The problem from my perspective is that developers learn the techniques
they see used in the tutorials and then try to apply them at work.
When they do that, they often run into someone like me who makes them
alter their approach. At that point, the best possible outcome is that
they learn a new development approach without the support of published
tutorials. A more typical outcome is a period of time when they think
I'm out of my mind.
What is everyone elses experience? This is not to say that CMP is not
relevant to enterprise application development, we may just need a
realistic example.
Thanks,
Jim Harrington
Slightly Modified Original Version:
// getters
public ArrayList getAccountsOfCustomer(String customerId)

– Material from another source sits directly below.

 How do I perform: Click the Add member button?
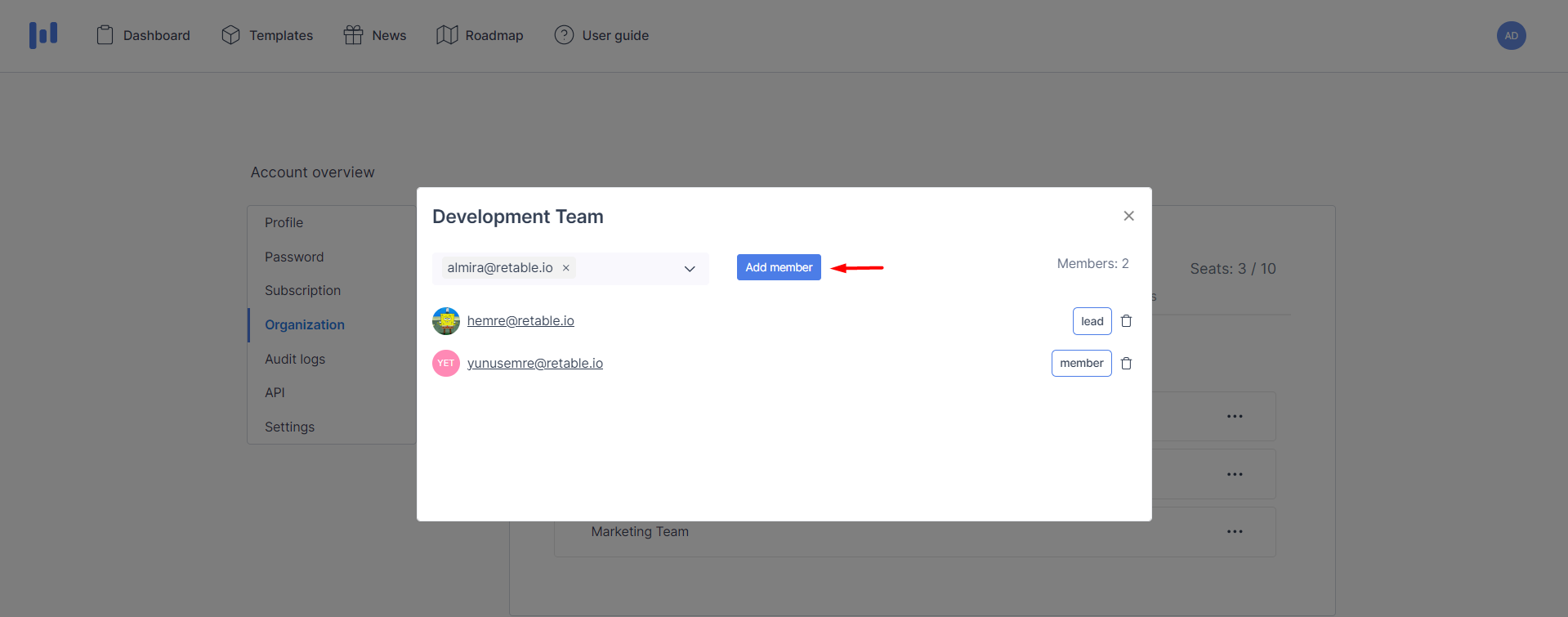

throws InvalidParameterException, CustomerNotFoundException {
long start = System.currentTimeMillis();
// returns an ArrayList of AccountDetails
// that correspond to the accounts for the specified
// customer
Debug.print("AccountControllerBean getAccountsOfCustomer");
Collection accounts = null;
LocalCustomer customer = null;
if (customerId == null) {
throw new InvalidParameterException("null customerId");
}
try {
customer = customerHome.findByPrimaryKey(customerId);
accounts = customer.getAccounts();
} catch (FinderException ex) {
throw new CustomerNotFoundException();
} catch (Exception ex) {
throw new EJBException(ex.getMessage());
}
ArrayList rtn = copyAccountsToDetails(accounts);
long stop = System.currentTimeMillis();
System.out.println( "EJB Duration: " + (stop - start));
return rtn;
}
My Highly Altered Version:
private static final String ACCT_LIST =
"SELECT A.ACCOUNT_ID, A.TYPE, A.DESCRIPTION, \n" +
" A.BALANCE, A.CREDIT_LINE, A.BEGIN_BALANCE, \n" +
" A.BEGIN_BALANCE_TIME_STAMP \n" +
"FROM ACCOUNT A \n" +
" INNER JOIN CUSTOMER_ACCOUNT_XREF C \n" +
" ON ( C.ACCOUNT_ID = A.ACCOUNT_ID ) \n" +
"WHERE C.CUSTOMER_ID = ?";
// getters
public ArrayList getAccountsOfCustomer(String customerId)

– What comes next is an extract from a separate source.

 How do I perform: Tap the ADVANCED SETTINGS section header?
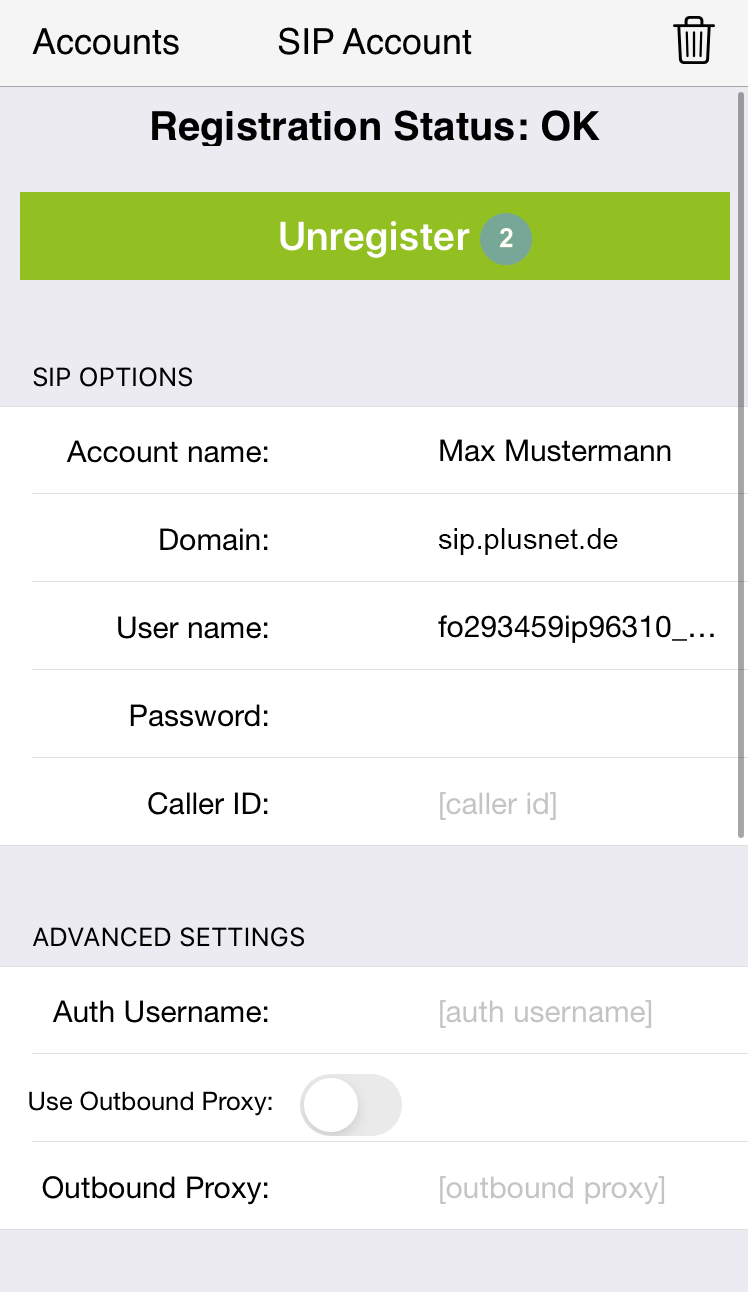[x=169, y=937]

throws InvalidParameterException, CustomerNotFoundException
{
// returns an ArrayList of AccountDetails
// that correspond to the accounts for the specified
// customer
Debug.print("AccountControllerBean getAccountsOfCustomer");
long start = System.currentTimeMillis();
ArrayList accounts = new ArrayList();
if (customerId == null) {
throw new InvalidParameterException("null customerId");
}
Connection conn = null;
PreparedStatement pstmt = null;
ResultSet rs = null;
try
{
conn = ConnectionFactory.getConnection();
pstmt = conn.prepareStatement( ACCT_LIST );
pstmt.setString( 1, customerId );
rs = pstmt.executeQuery();
while( rs.next() )
{
AccountDetails details =
new AccountDetails( rs.getString( 1 ),
rs.getString( 2 ),
rs.getString( 3 ),
rs.getBigDecimal( 4 ),
rs.getBigDecimal( 5 ),
rs.getBigDecimal( 6 ),
rs.getDate( 7 ));
accounts.add( details );
}
}
catch( Throwable e )
{
e.printStackTrace();
}
finally
{
DBUtil.close( rs );
DBUtil.close( pstmt );
ConnectionFactory.releaseConnection( conn );
}
long stop = System.currentTimeMillis();
System.out.println( "JDBC Lookup Time: " + (stop - start));
return accounts;
}
jvsoft.org@gmail.com - 15 Aug 2006 13:14 GMT
That's only a tutorials, not a project.
http://www.developerzone.biz/
Patricia Shanahan - 15 Aug 2006 23:26 GMT
I don't know enough about the particular case to comment on it, but
there is a general problem devising tutorial examples for computing
ideas. Often, the situation in which the technique would really be used
is more complicated than is a appropriate in a tutorial.
For example, most tutorials describing recursion use examples that I
would code iteratively. I do use recursion, but not in those very simple
situations.
Bubble sort is used to teach the array and loop concepts that would be
used in a real sort, but is ridiculously inefficient unless the data is
already almost sorted.
Maybe the example is intended only to teach the technique, not as an
indication of how and when to apply it?